The path to success for block storage

kspare · Jul 13, 2020

Agreed. Not many will have the extra capacity we currently have. We're trying to keep 2 extra servers for this purpose. After we do upgrades, we will slowly move data over to ensure stability. Ie. LSI firmware on the 12gb controllers, we're still running v 14 instead of the current 16 because its so stable. and the latest 11.3U

The new boxes are running truenas and meta drives with half our load....but its looking REALLY good.

Ericloewe · Jul 13, 2020

jgreco said:
We're all waiting for the point at which SSD makes more sense. Depending on what numbers you use and what endurance you need, we might almost be there. Two 10TB HDD's give you ~1-5TB of VM space, 1 if you want good speed, at a cost of around $400. Four 1TB SSD's give you ~1-1.5TB of VM space, at a cost of around $500, if you don't mind consumer endurance levels. So it's close.

Once you factor in power and A/C, SAS expander ports, and the larger physical size, I'd argue that SSDs are the way to go for anything bursty that can handle lowish endurance. Or if the upgrade cycle is short enough for it not to matter.

jgreco · Jul 13, 2020

Ericloewe said:
Once you factor in power and A/C, SAS expander ports, and the larger physical size, I'd argue that SSDs are the way to go for anything bursty that can handle lowish endurance. Or if the upgrade cycle is short enough for it not to matter.

It kinda depends.

It's totally possible to engineer "sleepy VM's" that avoid unnecessary I/O, especially writes, simply by doing things like disabling atime, doing more disciplined writes in the form of batch updates.

I typically run hypervisor storage in RAID1, generally with something like a 9271-8i controller with CacheVault, and this works pretty well.
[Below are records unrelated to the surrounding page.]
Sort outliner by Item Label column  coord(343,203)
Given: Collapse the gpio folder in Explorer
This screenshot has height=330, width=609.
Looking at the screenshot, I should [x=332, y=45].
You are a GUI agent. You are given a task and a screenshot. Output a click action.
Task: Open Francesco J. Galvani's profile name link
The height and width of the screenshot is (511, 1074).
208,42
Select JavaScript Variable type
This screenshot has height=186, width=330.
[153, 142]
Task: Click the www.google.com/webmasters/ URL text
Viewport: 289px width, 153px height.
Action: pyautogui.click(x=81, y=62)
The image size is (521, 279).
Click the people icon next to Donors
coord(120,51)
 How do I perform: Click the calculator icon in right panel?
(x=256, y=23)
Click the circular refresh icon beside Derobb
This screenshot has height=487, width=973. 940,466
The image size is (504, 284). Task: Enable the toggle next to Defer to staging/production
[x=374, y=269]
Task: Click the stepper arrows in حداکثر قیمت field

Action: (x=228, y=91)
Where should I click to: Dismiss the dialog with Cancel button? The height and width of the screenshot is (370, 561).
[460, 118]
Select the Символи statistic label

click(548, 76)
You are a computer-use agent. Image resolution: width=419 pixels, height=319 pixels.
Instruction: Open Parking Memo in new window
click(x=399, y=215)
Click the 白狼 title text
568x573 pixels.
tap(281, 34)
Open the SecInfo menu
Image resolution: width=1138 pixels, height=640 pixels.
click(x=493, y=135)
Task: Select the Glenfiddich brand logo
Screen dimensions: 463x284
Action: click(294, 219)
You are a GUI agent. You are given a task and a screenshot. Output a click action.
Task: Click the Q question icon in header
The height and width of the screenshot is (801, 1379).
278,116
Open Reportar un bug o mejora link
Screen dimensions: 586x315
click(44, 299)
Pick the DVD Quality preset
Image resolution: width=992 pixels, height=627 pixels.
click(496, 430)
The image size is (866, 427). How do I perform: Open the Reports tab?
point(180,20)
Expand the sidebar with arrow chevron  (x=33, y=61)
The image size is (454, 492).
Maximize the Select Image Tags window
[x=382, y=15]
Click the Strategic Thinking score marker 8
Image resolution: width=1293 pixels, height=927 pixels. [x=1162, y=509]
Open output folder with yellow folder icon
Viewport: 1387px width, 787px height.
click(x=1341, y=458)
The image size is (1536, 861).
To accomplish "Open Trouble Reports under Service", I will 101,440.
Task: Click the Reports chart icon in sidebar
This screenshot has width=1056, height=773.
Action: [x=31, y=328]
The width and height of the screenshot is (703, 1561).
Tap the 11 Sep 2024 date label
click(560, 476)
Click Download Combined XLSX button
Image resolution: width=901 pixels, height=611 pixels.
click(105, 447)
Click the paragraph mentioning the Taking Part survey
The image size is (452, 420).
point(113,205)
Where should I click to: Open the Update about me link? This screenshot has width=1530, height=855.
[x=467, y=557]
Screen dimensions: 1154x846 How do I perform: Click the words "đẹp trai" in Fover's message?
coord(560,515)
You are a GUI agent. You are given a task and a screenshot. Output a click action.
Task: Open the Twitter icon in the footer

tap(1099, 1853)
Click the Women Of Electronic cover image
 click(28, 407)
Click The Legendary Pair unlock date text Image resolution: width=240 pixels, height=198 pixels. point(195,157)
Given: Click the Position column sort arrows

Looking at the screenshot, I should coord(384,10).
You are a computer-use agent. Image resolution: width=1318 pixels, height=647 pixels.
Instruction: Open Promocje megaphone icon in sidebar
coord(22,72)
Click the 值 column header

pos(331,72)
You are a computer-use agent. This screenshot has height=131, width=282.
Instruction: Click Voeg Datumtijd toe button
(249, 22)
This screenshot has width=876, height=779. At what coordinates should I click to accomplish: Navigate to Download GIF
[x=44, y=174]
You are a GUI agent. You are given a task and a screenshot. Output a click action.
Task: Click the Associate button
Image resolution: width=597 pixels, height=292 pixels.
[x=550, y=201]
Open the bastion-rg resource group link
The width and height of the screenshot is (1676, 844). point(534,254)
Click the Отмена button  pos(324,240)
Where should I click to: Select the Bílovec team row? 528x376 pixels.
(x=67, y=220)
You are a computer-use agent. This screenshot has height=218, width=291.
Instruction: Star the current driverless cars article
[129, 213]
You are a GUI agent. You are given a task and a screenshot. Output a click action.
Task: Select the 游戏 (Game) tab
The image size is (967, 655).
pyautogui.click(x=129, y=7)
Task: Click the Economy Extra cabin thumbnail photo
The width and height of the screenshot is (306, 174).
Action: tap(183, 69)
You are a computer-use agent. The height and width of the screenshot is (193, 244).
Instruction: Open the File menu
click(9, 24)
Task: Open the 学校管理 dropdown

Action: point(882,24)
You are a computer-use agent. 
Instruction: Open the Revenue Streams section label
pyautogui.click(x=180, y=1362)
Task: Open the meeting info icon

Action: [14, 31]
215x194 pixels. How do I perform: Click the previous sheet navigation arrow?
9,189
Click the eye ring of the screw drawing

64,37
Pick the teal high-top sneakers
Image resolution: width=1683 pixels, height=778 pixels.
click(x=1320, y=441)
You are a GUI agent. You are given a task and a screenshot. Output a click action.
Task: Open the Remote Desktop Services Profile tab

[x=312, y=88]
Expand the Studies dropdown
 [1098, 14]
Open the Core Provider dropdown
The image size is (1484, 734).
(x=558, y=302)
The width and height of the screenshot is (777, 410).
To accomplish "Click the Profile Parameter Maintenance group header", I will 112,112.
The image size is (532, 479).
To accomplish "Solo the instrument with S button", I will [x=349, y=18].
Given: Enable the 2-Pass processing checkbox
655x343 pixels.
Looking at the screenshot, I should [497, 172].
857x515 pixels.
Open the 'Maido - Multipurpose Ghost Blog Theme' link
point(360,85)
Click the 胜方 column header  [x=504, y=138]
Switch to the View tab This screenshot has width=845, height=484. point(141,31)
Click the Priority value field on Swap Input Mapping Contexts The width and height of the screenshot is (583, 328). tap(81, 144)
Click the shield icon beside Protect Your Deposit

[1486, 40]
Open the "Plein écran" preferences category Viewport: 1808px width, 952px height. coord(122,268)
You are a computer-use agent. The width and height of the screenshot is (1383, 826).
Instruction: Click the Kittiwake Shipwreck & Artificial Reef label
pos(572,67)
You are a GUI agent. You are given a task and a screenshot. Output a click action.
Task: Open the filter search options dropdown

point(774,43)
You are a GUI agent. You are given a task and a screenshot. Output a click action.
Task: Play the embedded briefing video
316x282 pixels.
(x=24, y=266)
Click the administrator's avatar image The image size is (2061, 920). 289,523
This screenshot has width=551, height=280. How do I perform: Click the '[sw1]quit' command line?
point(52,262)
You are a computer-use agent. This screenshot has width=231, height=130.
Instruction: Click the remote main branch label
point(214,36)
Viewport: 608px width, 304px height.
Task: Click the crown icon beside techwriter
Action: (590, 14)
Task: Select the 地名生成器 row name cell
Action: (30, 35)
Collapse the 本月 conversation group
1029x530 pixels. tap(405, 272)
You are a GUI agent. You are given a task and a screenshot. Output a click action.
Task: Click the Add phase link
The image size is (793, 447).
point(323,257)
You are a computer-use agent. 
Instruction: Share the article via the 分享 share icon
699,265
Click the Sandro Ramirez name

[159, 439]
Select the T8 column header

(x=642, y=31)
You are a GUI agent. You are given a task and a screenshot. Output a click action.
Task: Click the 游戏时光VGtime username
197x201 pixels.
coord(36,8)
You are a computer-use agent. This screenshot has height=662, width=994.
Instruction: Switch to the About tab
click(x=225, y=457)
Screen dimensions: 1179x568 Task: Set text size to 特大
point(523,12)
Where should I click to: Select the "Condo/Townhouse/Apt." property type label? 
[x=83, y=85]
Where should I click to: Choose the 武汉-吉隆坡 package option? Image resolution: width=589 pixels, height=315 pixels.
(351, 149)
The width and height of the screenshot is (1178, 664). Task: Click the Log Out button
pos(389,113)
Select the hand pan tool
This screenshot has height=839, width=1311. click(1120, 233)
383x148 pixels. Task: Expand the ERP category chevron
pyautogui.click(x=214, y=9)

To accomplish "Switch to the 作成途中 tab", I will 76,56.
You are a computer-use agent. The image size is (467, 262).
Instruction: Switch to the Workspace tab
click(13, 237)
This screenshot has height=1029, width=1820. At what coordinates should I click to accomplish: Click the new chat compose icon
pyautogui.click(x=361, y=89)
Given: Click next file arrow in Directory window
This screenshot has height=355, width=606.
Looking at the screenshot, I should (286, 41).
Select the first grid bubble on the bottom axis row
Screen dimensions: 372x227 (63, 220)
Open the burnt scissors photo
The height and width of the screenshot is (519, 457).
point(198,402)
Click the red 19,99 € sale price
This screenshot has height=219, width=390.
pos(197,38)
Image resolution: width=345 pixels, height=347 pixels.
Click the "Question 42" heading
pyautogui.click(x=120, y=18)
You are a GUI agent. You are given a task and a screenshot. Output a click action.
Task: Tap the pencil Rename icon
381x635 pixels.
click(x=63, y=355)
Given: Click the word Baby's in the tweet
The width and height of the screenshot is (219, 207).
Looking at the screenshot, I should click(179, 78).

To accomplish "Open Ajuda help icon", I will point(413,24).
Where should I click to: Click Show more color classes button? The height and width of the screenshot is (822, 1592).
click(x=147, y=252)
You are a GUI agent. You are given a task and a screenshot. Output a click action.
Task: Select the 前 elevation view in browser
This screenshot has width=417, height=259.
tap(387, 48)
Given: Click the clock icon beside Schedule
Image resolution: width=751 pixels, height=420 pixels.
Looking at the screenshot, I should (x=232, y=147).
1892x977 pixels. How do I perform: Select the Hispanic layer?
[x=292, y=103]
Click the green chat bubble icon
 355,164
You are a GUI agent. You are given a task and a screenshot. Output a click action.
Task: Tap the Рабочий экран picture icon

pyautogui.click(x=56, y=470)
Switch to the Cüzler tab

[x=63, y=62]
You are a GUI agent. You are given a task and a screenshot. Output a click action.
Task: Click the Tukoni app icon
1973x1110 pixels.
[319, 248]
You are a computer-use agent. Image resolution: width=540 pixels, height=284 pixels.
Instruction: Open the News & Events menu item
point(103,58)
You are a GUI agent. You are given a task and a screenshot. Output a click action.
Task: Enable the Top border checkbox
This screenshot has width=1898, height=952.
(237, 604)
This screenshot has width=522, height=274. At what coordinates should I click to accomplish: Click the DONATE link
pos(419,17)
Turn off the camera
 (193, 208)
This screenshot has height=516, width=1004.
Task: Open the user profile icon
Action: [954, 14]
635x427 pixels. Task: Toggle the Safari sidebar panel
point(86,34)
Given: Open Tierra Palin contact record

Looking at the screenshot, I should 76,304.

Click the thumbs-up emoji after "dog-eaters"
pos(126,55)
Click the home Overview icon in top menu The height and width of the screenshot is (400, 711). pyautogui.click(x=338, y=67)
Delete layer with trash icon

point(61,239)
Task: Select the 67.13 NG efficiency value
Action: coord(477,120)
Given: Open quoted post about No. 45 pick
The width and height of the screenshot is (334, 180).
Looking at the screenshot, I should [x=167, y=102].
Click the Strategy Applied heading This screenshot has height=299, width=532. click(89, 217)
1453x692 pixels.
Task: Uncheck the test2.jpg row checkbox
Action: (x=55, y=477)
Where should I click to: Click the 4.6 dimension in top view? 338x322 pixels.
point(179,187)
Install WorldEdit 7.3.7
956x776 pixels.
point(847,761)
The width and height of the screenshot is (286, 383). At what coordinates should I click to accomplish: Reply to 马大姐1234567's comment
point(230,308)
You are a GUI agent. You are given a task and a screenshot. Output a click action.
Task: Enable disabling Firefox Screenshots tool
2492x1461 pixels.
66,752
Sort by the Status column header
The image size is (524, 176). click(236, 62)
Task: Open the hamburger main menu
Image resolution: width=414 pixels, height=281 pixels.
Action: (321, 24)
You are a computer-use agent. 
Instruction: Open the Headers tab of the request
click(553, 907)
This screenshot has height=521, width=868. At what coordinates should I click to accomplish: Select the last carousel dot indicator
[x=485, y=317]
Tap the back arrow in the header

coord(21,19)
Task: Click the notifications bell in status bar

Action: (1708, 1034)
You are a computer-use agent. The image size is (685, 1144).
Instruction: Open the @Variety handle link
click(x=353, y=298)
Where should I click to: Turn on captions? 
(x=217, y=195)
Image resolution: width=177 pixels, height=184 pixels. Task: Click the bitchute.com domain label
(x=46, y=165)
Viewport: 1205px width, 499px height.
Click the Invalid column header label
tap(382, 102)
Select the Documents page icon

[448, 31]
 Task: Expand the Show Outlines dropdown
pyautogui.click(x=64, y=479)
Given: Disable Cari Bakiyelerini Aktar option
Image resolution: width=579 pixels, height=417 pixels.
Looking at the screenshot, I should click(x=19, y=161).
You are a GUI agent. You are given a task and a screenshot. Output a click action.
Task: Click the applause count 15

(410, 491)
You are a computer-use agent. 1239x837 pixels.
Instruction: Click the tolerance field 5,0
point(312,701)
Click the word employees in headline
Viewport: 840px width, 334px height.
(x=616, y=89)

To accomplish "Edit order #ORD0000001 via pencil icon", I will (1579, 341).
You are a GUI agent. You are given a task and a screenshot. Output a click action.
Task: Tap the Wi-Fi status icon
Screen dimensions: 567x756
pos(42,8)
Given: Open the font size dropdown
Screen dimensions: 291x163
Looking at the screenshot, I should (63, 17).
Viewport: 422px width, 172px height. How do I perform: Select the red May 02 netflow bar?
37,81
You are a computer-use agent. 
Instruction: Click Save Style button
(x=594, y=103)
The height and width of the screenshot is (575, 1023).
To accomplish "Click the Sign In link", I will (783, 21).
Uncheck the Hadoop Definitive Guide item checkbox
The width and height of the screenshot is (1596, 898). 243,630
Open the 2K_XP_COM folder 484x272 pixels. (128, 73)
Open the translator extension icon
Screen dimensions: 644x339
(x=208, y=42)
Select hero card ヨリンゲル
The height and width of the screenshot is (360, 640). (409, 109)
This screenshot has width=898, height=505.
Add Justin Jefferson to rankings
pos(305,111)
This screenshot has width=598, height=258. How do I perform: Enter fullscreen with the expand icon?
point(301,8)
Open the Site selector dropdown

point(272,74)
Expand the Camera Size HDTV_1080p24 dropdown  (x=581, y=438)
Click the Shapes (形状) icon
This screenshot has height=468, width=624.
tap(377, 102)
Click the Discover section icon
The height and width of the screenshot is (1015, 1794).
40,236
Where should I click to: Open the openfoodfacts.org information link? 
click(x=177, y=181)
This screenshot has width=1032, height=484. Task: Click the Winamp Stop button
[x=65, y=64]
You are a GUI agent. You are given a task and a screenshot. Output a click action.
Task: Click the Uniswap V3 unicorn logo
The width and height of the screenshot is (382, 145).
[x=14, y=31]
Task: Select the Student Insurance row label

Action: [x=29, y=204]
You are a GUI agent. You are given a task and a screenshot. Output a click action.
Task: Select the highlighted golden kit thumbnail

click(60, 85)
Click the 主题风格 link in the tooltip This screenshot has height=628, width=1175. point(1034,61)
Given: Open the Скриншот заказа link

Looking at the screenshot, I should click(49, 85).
Back around 2014-2015, I could put three or five "consumer grade" SSD's (two mirrored or four mirrored, plus a spare) in a system, often for less than a single nonredundant "enterprise grade" SSD. So this works out to a "know your workload" game.

Anyways I bought a bunch of Intel 535's for our datacenter use back on Black Friday 2015 for $140-$180/each, which were rated for 40GB/day(?) on a 5 year warranty. I knew our workload was higher than that, but maybe only 80-120GB/day(?), and with SSD prices in rapid decline, I figured I'd burn them out in a year or three and replace them as they fell, getting larger ones. Well SSD pricing trends didn't quite work out that way, but the idea is still sound.

ehsab · Aug 7, 2020

Interesting read.
I understand that most users here use a combination of spinning disk and flash, and that most users have higher priority on capacity then performance.
I would really like to read more about systems were performance (ultra low latency, high iops) is a priority and how such a system should be tuned.
Lets say, with PCIe 4.0 x4 NVMe disks, what would be a suitable SLOG? Would a SLOG help with such drives?
How much does a SLOG do for sync writes to a pool?
Lets say your SLOG is on NVDIMM and is crazy fast and you have
a) a pool of mirrored SAS spinning drives
b) a pool of mirrored SATA SSDs
c) a pool of mirrored NVMe u2 disks

Would it matter to have that fast SLOG device for a and b above? Or does it just have to be slightly faster then the pool it SLOGs for?

jgreco · Aug 7, 2020

Define: "help with such drives."

Sync writes are always slower than if you disable sync writes. You would be able to blast away at an NVMe pool at insane write speeds without SLOG.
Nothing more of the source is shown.